* **The records**
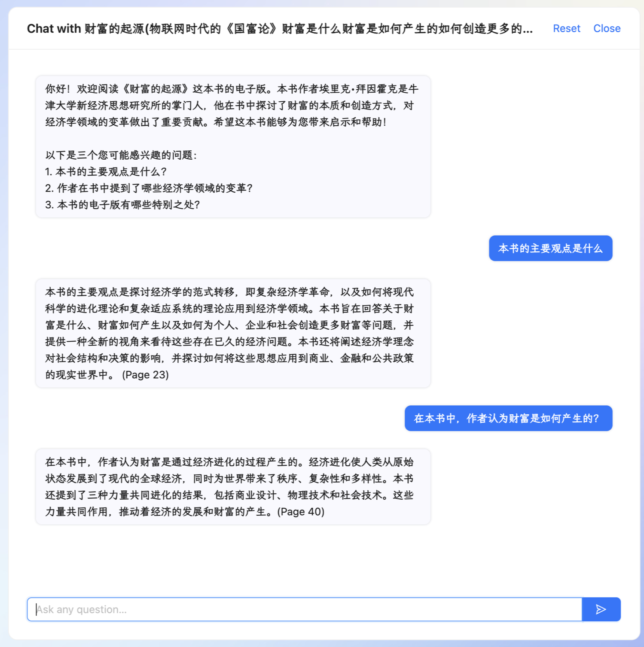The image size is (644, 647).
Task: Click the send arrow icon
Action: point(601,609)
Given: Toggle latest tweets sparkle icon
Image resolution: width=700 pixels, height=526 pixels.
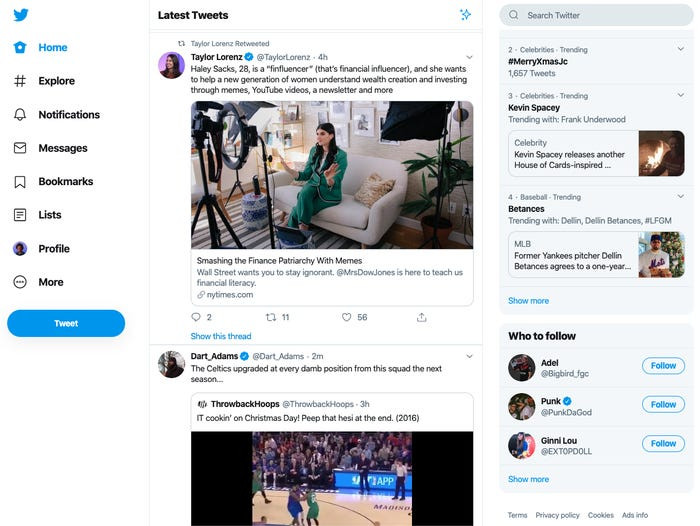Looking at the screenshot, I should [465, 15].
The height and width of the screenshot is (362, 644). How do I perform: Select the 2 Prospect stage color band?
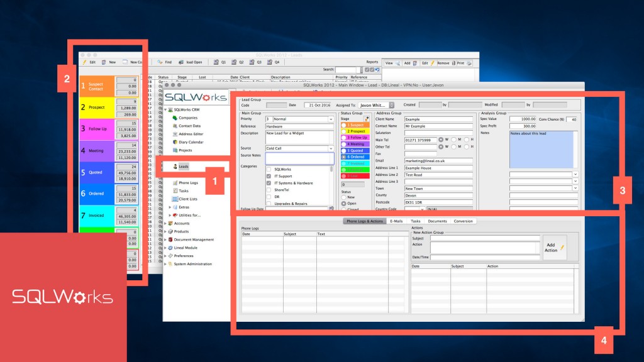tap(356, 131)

* **Instructions to follow**
Nothing but the lines from the one holding "The height and" through the final line of the records above belongs in the answer, each retyped exactly; omit the pictures.

* **Solved problem**
The height and width of the screenshot is (362, 644). How do I perform: Select the 2 Prospect stage color band?
tap(356, 131)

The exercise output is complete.